> [Exercise brief]
Copy each of the rows below exactly as it appears.

> [Working data]
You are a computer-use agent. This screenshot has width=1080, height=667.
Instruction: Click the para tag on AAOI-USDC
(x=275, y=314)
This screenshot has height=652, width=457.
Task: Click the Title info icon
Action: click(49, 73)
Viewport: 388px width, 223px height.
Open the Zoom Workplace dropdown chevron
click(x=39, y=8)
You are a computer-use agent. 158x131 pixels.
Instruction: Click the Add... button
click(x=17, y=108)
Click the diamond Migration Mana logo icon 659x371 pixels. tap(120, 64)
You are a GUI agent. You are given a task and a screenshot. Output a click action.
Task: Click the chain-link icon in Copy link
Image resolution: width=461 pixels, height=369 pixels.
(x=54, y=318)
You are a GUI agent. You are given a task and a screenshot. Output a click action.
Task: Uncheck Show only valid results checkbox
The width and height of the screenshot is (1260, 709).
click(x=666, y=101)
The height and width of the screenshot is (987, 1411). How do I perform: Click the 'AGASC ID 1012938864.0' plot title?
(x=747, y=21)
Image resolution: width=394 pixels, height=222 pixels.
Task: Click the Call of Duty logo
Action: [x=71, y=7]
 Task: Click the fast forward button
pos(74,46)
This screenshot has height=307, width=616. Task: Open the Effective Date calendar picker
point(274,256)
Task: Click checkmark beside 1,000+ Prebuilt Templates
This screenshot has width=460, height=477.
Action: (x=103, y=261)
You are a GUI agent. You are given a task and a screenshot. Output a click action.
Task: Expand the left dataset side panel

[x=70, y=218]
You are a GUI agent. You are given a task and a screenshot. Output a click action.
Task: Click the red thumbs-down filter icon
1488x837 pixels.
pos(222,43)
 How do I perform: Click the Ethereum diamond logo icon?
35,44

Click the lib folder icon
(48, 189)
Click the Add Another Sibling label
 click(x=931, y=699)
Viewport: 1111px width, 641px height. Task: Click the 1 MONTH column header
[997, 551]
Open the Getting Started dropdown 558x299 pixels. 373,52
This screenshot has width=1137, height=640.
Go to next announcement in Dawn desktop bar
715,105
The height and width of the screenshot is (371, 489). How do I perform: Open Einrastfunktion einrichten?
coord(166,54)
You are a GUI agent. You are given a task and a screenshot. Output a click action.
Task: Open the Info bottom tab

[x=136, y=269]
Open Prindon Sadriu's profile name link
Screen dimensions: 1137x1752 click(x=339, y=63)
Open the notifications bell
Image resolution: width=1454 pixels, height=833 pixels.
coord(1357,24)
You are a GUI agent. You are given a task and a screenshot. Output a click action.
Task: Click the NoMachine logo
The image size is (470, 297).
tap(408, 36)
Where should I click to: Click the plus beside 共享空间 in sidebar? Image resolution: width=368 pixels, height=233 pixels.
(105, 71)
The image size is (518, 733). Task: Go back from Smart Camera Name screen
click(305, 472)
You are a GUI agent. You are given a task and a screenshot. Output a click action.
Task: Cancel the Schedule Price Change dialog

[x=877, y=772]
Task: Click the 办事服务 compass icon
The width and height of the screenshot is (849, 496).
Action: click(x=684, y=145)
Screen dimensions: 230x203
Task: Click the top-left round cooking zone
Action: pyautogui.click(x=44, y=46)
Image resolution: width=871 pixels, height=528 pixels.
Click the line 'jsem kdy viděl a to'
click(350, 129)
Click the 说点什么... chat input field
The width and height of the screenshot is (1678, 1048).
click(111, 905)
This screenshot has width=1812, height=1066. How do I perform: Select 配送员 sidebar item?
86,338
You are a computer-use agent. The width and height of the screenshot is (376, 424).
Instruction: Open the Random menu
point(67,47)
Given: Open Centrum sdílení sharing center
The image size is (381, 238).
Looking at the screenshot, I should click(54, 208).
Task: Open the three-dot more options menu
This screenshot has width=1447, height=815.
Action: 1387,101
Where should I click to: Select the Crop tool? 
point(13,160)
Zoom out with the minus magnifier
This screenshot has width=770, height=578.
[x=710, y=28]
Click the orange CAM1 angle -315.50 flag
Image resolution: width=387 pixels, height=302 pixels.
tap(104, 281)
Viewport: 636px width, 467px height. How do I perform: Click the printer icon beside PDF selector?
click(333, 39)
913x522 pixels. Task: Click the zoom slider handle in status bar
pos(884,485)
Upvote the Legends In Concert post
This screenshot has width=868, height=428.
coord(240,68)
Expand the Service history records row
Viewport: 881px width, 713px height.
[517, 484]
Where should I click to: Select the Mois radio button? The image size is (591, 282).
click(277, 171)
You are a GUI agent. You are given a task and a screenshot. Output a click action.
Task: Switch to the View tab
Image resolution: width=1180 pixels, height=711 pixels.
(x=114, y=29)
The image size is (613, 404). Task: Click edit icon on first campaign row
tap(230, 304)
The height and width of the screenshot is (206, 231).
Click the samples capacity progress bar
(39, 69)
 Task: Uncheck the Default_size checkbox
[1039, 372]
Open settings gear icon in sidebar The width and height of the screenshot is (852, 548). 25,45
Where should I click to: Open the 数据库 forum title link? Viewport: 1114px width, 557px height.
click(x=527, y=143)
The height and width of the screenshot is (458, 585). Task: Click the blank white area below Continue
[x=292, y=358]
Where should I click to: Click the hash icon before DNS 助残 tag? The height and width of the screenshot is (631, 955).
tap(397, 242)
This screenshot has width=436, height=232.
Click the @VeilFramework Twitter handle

> [Answer]
You are a computer-use agent. This screenshot has width=1080, height=667.
Instruction: Click the para tag on AAOI-USDC
(x=275, y=314)
This screenshot has height=652, width=457.
Task: Click the Title info icon
Action: click(49, 73)
Viewport: 388px width, 223px height.
Open the Zoom Workplace dropdown chevron
click(x=39, y=8)
You are a computer-use agent. 158x131 pixels.
Instruction: Click the Add... button
click(x=17, y=108)
Click the diamond Migration Mana logo icon 659x371 pixels. tap(120, 64)
You are a GUI agent. You are given a task and a screenshot. Output a click action.
Task: Click the chain-link icon in Copy link
Image resolution: width=461 pixels, height=369 pixels.
(x=54, y=318)
You are a GUI agent. You are given a task and a screenshot. Output a click action.
Task: Uncheck Show only valid results checkbox
The width and height of the screenshot is (1260, 709).
click(x=666, y=101)
The height and width of the screenshot is (987, 1411). How do I perform: Click the 'AGASC ID 1012938864.0' plot title?
(x=747, y=21)
Image resolution: width=394 pixels, height=222 pixels.
Task: Click the Call of Duty logo
Action: [x=71, y=7]
 Task: Click the fast forward button
pos(74,46)
This screenshot has height=307, width=616. Task: Open the Effective Date calendar picker
point(274,256)
Task: Click checkmark beside 1,000+ Prebuilt Templates
This screenshot has width=460, height=477.
Action: (x=103, y=261)
You are a GUI agent. You are given a task and a screenshot. Output a click action.
Task: Expand the left dataset side panel

[x=70, y=218]
You are a GUI agent. You are given a task and a screenshot. Output a click action.
Task: Click the red thumbs-down filter icon
1488x837 pixels.
pos(222,43)
 How do I perform: Click the Ethereum diamond logo icon?
35,44

Click the lib folder icon
(48, 189)
Click the Add Another Sibling label
 click(x=931, y=699)
Viewport: 1111px width, 641px height. Task: Click the 1 MONTH column header
[997, 551]
Open the Getting Started dropdown 558x299 pixels. 373,52
This screenshot has width=1137, height=640.
Go to next announcement in Dawn desktop bar
715,105
The height and width of the screenshot is (371, 489). How do I perform: Open Einrastfunktion einrichten?
coord(166,54)
You are a GUI agent. You are given a task and a screenshot. Output a click action.
Task: Open the Info bottom tab

[x=136, y=269]
Open Prindon Sadriu's profile name link
Screen dimensions: 1137x1752 click(x=339, y=63)
Open the notifications bell
Image resolution: width=1454 pixels, height=833 pixels.
coord(1357,24)
You are a GUI agent. You are given a task and a screenshot. Output a click action.
Task: Click the NoMachine logo
The image size is (470, 297).
tap(408, 36)
Where should I click to: Click the plus beside 共享空间 in sidebar? Image resolution: width=368 pixels, height=233 pixels.
(105, 71)
The image size is (518, 733). Task: Go back from Smart Camera Name screen
click(305, 472)
You are a GUI agent. You are given a task and a screenshot. Output a click action.
Task: Cancel the Schedule Price Change dialog

[x=877, y=772]
Task: Click the 办事服务 compass icon
The width and height of the screenshot is (849, 496).
Action: click(x=684, y=145)
Screen dimensions: 230x203
Task: Click the top-left round cooking zone
Action: pyautogui.click(x=44, y=46)
Image resolution: width=871 pixels, height=528 pixels.
Click the line 'jsem kdy viděl a to'
click(350, 129)
Click the 说点什么... chat input field
The width and height of the screenshot is (1678, 1048).
click(111, 905)
This screenshot has width=1812, height=1066. How do I perform: Select 配送员 sidebar item?
86,338
You are a computer-use agent. The width and height of the screenshot is (376, 424).
Instruction: Open the Random menu
point(67,47)
Given: Open Centrum sdílení sharing center
The image size is (381, 238).
Looking at the screenshot, I should click(54, 208).
Task: Open the three-dot more options menu
This screenshot has width=1447, height=815.
Action: 1387,101
Where should I click to: Select the Crop tool? 
point(13,160)
Zoom out with the minus magnifier
This screenshot has width=770, height=578.
[x=710, y=28]
Click the orange CAM1 angle -315.50 flag
Image resolution: width=387 pixels, height=302 pixels.
tap(104, 281)
Viewport: 636px width, 467px height. How do I perform: Click the printer icon beside PDF selector?
click(333, 39)
913x522 pixels. Task: Click the zoom slider handle in status bar
pos(884,485)
Upvote the Legends In Concert post
This screenshot has width=868, height=428.
coord(240,68)
Expand the Service history records row
Viewport: 881px width, 713px height.
[517, 484]
Where should I click to: Select the Mois radio button? The image size is (591, 282).
click(277, 171)
You are a GUI agent. You are given a task and a screenshot. Output a click action.
Task: Switch to the View tab
Image resolution: width=1180 pixels, height=711 pixels.
(x=114, y=29)
The image size is (613, 404). Task: Click edit icon on first campaign row
tap(230, 304)
The height and width of the screenshot is (206, 231).
Click the samples capacity progress bar
(39, 69)
 Task: Uncheck the Default_size checkbox
[1039, 372]
Open settings gear icon in sidebar The width and height of the screenshot is (852, 548). 25,45
Where should I click to: Open the 数据库 forum title link? Viewport: 1114px width, 557px height.
click(x=527, y=143)
The height and width of the screenshot is (458, 585). Task: Click the blank white area below Continue
[x=292, y=358]
Where should I click to: Click the hash icon before DNS 助残 tag? The height and width of the screenshot is (631, 955).
tap(397, 242)
This screenshot has width=436, height=232.
Click the @VeilFramework Twitter handle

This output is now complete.